One of President Donald Trump's intended nominees for a seat on the Federal Reserve Board has publicly bemoaned the involvement of women in sports for more than a decade, asking if there was any place "where men can take vacation from women."

The economic commentator and former Trump campaign adviser was especially open about his misogynistic views while writing for the conservative National Review magazine in the early 2000's, CNN reports.

He complained in a 2000 column about the fact that his wife voted for Democrats. "Women are sooo malleable! No wonder there's a gender gap,” he wrote. Moore criticized female athletes in another column that same year for wanting "equal pay for inferior work."

Moore worked as an editorial board member for the Wall Street Journal and was also the president of a conservative political group called the Club for Growth.

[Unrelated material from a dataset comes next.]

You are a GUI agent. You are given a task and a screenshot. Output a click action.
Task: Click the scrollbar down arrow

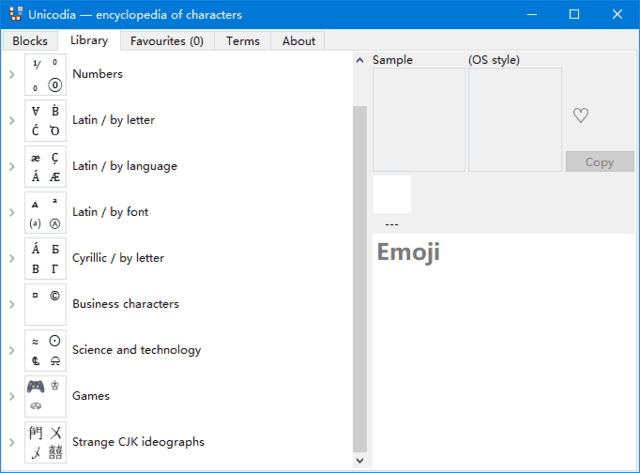[360, 461]
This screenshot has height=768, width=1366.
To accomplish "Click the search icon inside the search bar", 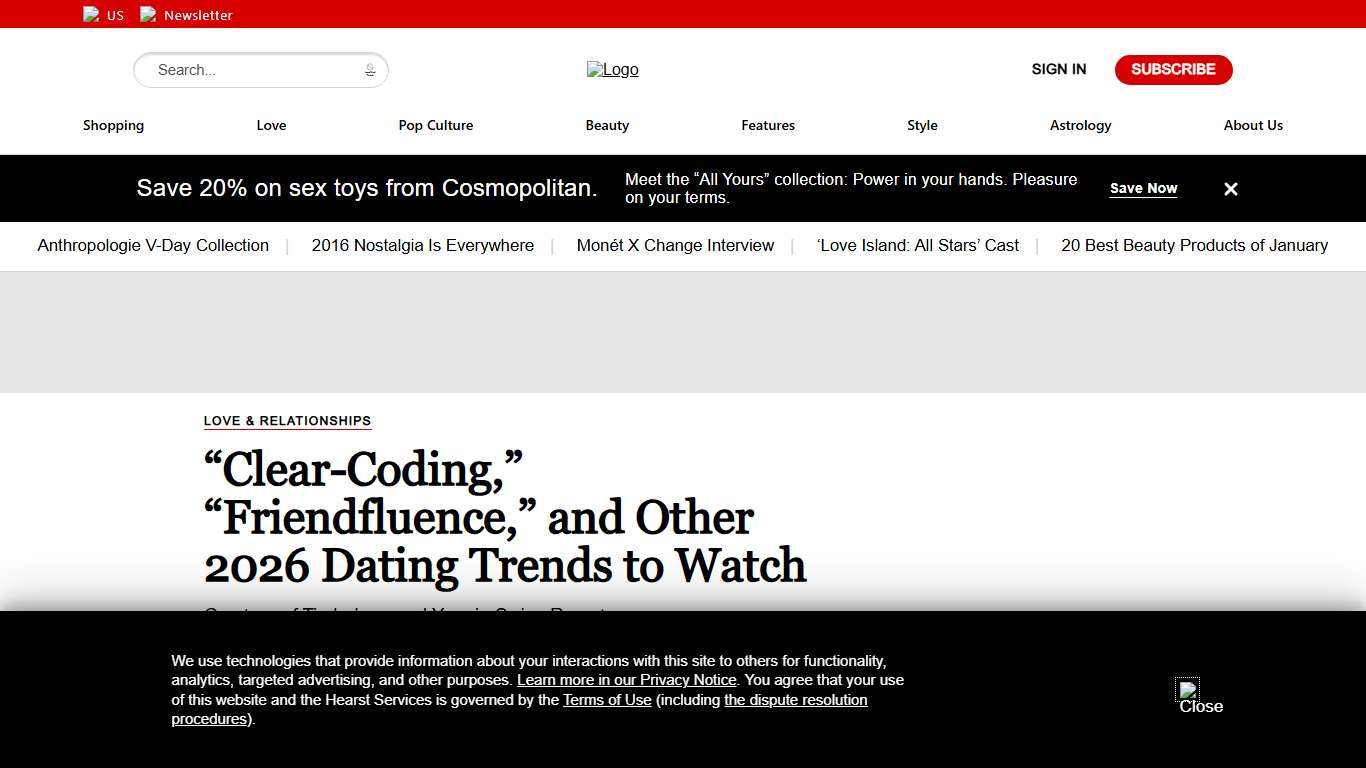I will coord(369,70).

From 2017 to last month, he was a contributor for CNN. In an email to CNN's Kfile, he claimed that the comments were a "spoof."

“I have a sense of humor,” he said.

The comments are receiving new scrutiny after Trump announced his intention to nominate Moore to the Federal Reserve Board of Governors last month. Moore has not yet been officially nominated, and the confirmation process for his position could be contentious in light of the comments.

Trump on Monday announced that his other intended nominee for the Fed board, Herman Cain, has removed himself from consideration. His withdrawl comes amid renewed concerns regarding sexual harassment allegations that caused him to drop out of the 2012 presidential campaign.

In a 2002 column, Moore proposed changing the March Madness tournament to free the college basketball competition of "un-American" aspects. The first change he proposed was "no women."